Mauro Santayana em 19/8/2017

Potências espaciais e atômicas, Rússia e China deram início a exercícios militares conjuntos ao largo de Vladivostok, no Pacífico Norte.

Enquanto isso, o Brasil, também membro do Brics, mas reduzido a uma insignificância diplomática, depois da inviabilização do BNDES como instrumento de política externa na América Latina e da destruição da credibilidade da engenharia brasileira no exterior, por um Ministério Público alheio a qualquer consideração estratégica, aliado a um STF que aprova acordos de delação premiada sem apresentação prévia de provas, se prepara para integrar manobras, no final do ano, na Argentina, com a participação dos EUA, país de quem nos transformamos cada vez mais em vassalos, como demonstram as atitudes adotadas pelo Brasil com relação à Venezuela, por exemplo.
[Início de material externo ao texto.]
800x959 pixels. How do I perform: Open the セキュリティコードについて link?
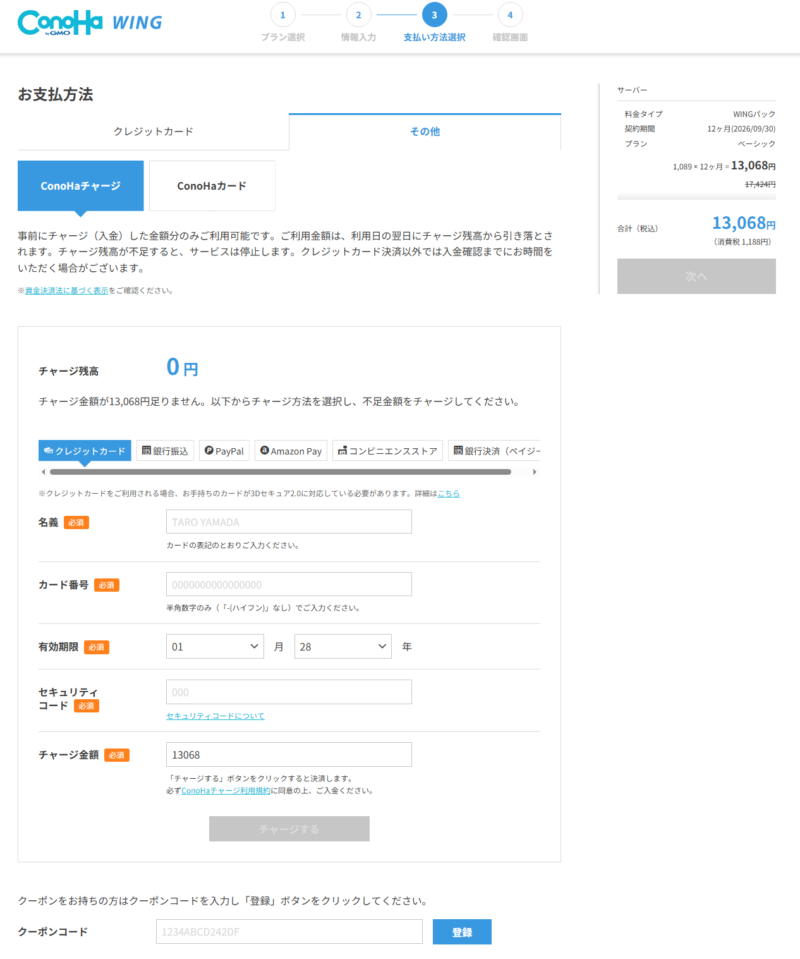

Isso apesar de continuarmos a ser tratados, pelo Tio Sam, como nação de terceira categoria, como mostra o recente episódio de tentativa de revista de um ministro brasileiro, em aeroporto brasileiro – pasmem, senhores – antes de embarcar para missão oficial nos Estados Unidos, em voo da American Airlines, em obediência a recomendações de autoridades norte-americanas – em ação amplamente elogiada pela legião de vira-latas – infestados de pulgas ideológicas – que inunda o espaço de comentários das redes sociais.